Wie kann ein Land, das stolz auf Innovation, Präzision und Qualität ist, solche Prozesse zulassen? Wie kann man jahrelang über Digitalisierung reden – und gleichzeitig ein Jahr brauchen, um ein PDF auszustellen?
Wir haben ein Strukturproblem
Ich sage es offen: Die Schweiz hat kein Fachkräfteproblem, sie hat ein Strukturproblem. Meine Forderungen sind klar: Es braucht erstens eine schnellere Anerkennungs- und Zulassungsverfahren. Zweitens eine bessere Unterstützung für internationale Fachkräfte.

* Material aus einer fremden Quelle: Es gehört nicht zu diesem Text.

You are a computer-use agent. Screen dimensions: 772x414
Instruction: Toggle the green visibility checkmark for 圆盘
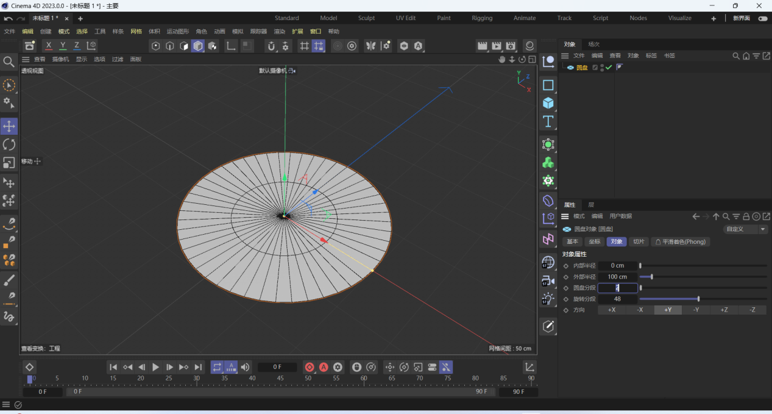609,68
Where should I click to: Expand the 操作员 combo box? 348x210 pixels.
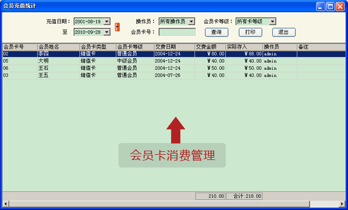[191, 22]
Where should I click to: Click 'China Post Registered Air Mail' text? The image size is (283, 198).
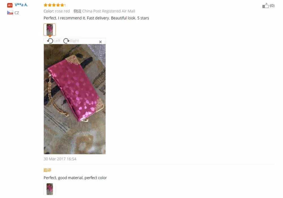108,11

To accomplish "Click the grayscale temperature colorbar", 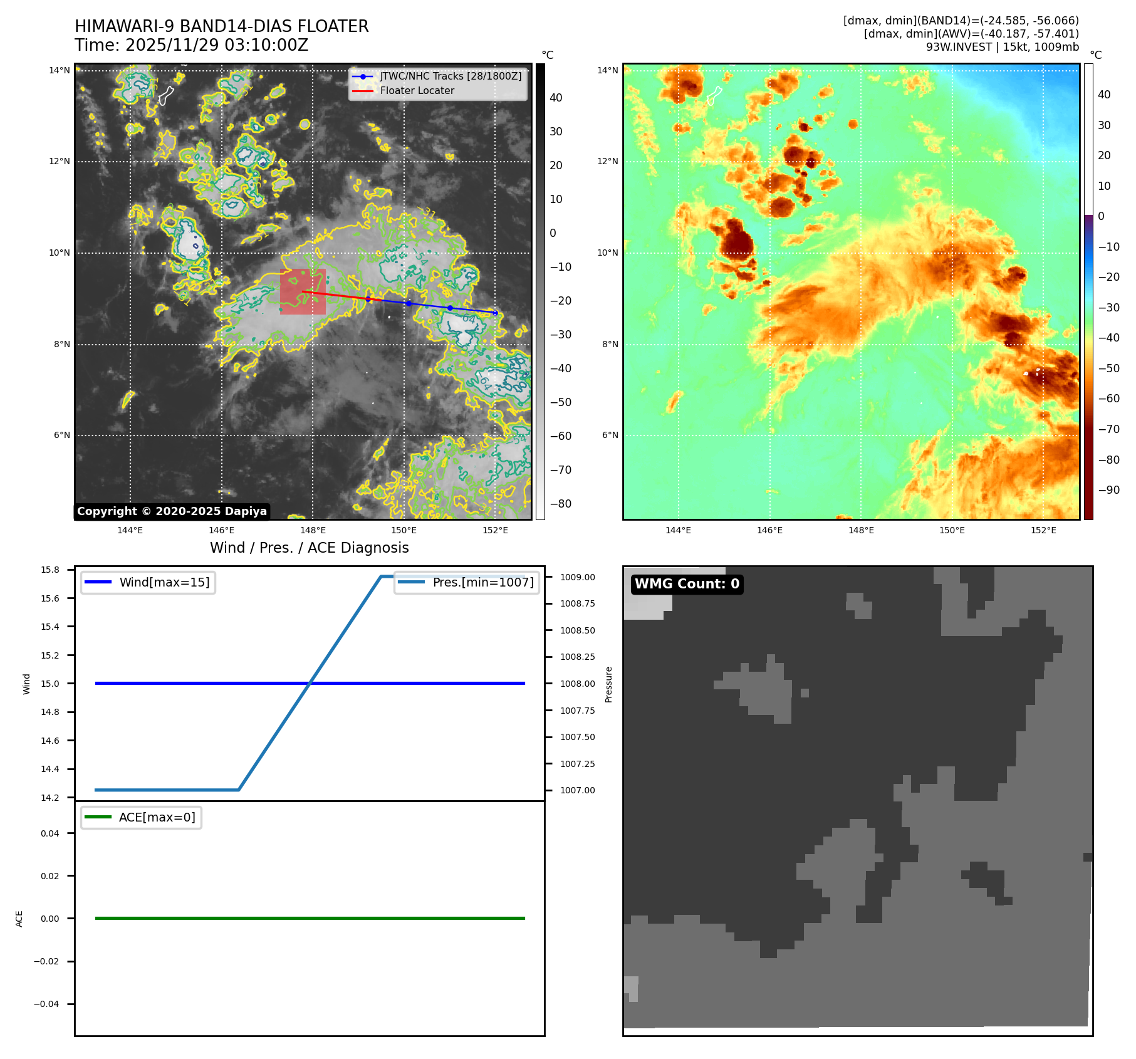I will [540, 291].

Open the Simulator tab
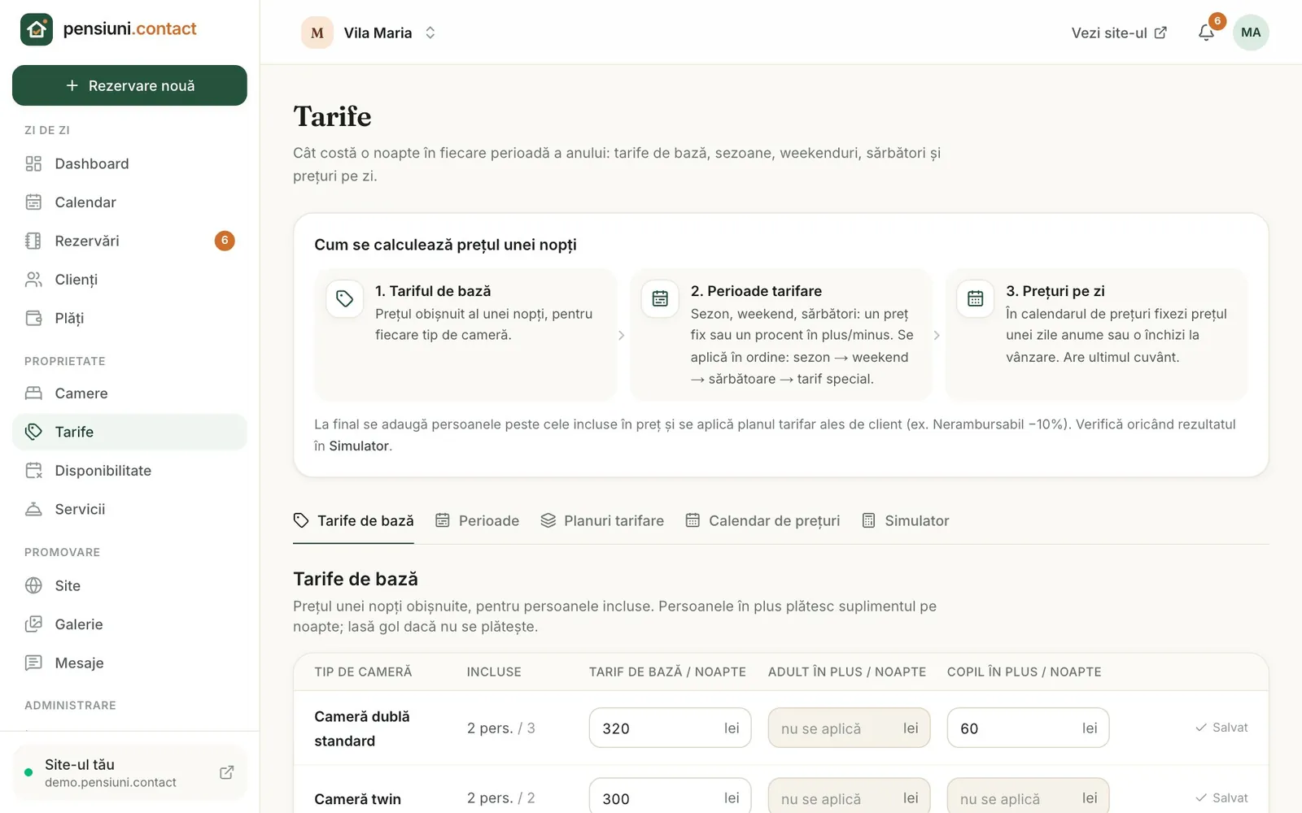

Und drittens ein System, das konstante Leistung ermöglicht, ohne die Menschen dahinter zu brechen.

Ja, bei mir im Unternehmen sind wir privilegiert. Unser Arbeitsklima ist top, unsere Mitarbeitenden sind gesund und zufrieden. Doch selbst wir spüren den Druck. Bei uns ist es fünf vor zwölf. Für viele andere ist's bereits fünf nach zwölf.
Patienten bezahlen den Preis
Denn: Jede Ärztin und jeder Arzt, die frustriert aufgeben, sind eine(r) zu viel. Und jede Patientin, die dadurch länger auf Behandlung warten muss, bezahlt den Preis für unser Zögern.
Wenn ein Land wie die Schweiz es nicht schafft, seinem medizinischen Nachwuchs und erfahrenen Fachkräften aus dem Ausland die Arbeit zu ermöglichen, dann stimmt etwas grundsätzlich nicht. Und das dürfen wir nicht länger schönreden.
Zur Autorin: Alexandra Lüönd ist eine führende Unternehmerin im Beauty- und Medical-Retail. Als Gründerin der Beauty2Go-Kliniken sowie «Brows & Brows» schuf sie die grössten Ästhetik-Ketten in der Schweiz. Mit «Brows & Brows» revolutioniert sie die PMU-Branche. Die 38-Jährige schreibt regelmässig Kolumnen für Nau.ch.